--- What the task asks ---
Nothing outside the range below should be printed. Output exactly the lines from the line with "The width and height of the screenshot is (670, 377)." to the line with "has height=745, width=1333.", both included.

[Stored data]
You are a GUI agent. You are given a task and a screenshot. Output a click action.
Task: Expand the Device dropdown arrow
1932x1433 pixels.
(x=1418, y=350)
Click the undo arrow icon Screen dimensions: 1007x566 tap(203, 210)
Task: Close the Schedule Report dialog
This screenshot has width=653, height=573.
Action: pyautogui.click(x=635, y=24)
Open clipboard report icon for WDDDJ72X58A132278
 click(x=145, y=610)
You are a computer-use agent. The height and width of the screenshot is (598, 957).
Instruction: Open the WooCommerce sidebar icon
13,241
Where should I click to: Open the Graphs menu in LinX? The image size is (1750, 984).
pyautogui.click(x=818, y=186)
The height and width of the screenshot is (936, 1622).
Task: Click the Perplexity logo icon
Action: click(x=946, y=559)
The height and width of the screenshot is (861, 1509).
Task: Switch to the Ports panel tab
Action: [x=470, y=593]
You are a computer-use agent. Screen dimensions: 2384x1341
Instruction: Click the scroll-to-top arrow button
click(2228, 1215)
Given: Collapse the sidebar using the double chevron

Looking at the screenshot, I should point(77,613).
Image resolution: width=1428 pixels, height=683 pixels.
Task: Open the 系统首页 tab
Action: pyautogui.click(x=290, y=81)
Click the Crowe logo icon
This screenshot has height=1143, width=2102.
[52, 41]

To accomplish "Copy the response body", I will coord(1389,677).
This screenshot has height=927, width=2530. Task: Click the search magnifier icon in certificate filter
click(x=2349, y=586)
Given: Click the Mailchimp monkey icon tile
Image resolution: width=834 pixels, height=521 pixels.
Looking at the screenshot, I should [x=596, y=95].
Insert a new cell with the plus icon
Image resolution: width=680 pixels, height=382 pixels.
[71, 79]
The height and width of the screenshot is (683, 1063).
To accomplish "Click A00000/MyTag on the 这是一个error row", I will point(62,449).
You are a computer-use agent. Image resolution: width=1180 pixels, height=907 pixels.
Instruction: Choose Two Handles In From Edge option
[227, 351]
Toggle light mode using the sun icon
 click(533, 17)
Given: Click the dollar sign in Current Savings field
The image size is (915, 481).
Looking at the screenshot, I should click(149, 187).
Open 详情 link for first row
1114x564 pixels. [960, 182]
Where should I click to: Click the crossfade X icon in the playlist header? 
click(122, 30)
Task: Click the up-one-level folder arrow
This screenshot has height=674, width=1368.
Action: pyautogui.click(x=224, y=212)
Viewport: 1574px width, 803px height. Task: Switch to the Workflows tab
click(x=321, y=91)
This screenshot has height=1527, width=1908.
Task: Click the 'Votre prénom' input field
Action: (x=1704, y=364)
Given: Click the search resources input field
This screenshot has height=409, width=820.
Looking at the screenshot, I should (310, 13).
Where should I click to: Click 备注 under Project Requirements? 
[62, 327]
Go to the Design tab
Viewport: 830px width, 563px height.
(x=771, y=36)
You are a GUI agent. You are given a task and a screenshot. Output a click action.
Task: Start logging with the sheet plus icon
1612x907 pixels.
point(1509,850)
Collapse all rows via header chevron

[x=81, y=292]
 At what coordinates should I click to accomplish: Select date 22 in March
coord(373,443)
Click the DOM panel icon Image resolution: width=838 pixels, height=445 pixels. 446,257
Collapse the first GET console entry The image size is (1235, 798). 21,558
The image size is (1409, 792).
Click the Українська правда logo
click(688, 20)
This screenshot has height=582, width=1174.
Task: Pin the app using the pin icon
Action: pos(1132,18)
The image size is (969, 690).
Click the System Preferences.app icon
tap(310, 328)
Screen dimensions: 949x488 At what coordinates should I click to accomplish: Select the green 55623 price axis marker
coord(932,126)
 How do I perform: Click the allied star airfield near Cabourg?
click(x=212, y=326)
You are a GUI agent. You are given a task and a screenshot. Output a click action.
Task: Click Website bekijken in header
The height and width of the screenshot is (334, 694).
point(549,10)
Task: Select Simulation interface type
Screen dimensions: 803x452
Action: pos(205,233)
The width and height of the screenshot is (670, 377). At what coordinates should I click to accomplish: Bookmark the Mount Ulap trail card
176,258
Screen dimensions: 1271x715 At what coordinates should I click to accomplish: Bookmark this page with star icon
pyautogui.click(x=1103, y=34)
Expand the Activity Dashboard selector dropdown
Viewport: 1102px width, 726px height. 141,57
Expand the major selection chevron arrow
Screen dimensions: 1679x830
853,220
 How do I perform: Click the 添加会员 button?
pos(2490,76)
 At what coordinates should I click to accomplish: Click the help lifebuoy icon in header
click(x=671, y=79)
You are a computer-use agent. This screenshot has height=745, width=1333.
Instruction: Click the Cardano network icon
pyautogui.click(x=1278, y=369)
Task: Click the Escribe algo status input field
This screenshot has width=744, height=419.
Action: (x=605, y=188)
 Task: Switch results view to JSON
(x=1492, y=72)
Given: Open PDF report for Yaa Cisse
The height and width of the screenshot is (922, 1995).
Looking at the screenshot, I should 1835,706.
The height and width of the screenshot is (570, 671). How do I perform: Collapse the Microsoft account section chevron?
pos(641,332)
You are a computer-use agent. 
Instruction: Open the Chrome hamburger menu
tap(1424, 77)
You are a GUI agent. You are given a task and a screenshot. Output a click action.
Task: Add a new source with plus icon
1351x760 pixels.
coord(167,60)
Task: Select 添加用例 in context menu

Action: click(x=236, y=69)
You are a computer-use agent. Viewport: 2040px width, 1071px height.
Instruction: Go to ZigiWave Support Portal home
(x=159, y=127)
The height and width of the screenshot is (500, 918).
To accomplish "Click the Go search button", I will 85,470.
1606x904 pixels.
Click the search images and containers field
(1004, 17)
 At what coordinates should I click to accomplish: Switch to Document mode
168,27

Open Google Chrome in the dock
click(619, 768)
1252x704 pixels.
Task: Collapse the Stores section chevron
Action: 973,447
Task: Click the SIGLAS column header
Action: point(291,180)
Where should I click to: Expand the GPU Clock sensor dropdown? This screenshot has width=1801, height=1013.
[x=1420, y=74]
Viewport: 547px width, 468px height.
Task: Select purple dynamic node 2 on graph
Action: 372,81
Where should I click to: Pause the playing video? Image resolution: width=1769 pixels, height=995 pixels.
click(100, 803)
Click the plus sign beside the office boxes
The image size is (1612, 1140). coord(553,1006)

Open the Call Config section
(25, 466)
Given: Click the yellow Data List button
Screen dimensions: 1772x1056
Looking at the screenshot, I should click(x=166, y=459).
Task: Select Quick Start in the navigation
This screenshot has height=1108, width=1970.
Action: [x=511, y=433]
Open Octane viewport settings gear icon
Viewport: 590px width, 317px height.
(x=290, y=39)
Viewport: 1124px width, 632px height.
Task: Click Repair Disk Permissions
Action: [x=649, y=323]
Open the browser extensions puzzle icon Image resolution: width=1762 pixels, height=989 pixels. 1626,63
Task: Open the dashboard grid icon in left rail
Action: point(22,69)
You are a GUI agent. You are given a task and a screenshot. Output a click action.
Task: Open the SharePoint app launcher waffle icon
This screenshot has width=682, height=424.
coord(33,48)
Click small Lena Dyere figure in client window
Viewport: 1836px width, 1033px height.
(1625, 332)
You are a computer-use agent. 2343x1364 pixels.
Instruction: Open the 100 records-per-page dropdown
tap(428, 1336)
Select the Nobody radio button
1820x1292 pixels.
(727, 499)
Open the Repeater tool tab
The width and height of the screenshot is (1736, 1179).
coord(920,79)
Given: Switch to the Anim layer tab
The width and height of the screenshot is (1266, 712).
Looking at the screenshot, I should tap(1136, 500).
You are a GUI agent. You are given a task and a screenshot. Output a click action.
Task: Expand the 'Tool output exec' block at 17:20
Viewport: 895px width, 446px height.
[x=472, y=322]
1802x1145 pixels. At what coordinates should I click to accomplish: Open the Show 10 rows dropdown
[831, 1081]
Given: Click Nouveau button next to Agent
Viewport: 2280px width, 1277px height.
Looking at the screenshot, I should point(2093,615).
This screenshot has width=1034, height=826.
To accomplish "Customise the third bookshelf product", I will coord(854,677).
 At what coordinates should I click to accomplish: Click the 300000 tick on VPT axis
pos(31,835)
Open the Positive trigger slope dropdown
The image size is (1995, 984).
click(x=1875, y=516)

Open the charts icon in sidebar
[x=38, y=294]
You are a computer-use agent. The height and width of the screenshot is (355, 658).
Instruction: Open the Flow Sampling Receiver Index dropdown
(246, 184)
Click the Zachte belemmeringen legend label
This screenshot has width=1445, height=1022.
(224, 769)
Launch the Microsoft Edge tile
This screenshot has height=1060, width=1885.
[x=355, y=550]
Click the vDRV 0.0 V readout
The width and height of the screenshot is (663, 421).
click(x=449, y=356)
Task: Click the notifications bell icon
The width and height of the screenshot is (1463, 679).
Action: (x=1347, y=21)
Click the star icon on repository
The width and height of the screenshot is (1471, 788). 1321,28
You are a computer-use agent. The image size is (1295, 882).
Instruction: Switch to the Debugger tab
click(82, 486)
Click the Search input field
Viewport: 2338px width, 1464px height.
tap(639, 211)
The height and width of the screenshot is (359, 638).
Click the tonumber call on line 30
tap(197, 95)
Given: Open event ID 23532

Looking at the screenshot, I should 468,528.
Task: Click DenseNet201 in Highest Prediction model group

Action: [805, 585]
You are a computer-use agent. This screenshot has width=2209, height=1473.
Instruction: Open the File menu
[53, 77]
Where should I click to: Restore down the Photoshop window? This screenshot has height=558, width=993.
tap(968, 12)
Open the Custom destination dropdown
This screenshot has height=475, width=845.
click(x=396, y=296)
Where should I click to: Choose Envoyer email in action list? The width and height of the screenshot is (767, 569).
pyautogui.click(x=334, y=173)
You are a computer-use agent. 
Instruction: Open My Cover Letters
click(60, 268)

--- Result for this exercise ---
The width and height of the screenshot is (670, 377). At what coordinates should I click to accomplish: Bookmark the Mount Ulap trail card
176,258
Screen dimensions: 1271x715 At what coordinates should I click to accomplish: Bookmark this page with star icon
pyautogui.click(x=1103, y=34)
Expand the Activity Dashboard selector dropdown
Viewport: 1102px width, 726px height. 141,57
Expand the major selection chevron arrow
Screen dimensions: 1679x830
853,220
 How do I perform: Click the 添加会员 button?
pos(2490,76)
 At what coordinates should I click to accomplish: Click the help lifebuoy icon in header
click(x=671, y=79)
You are a computer-use agent. This screenshot has height=745, width=1333.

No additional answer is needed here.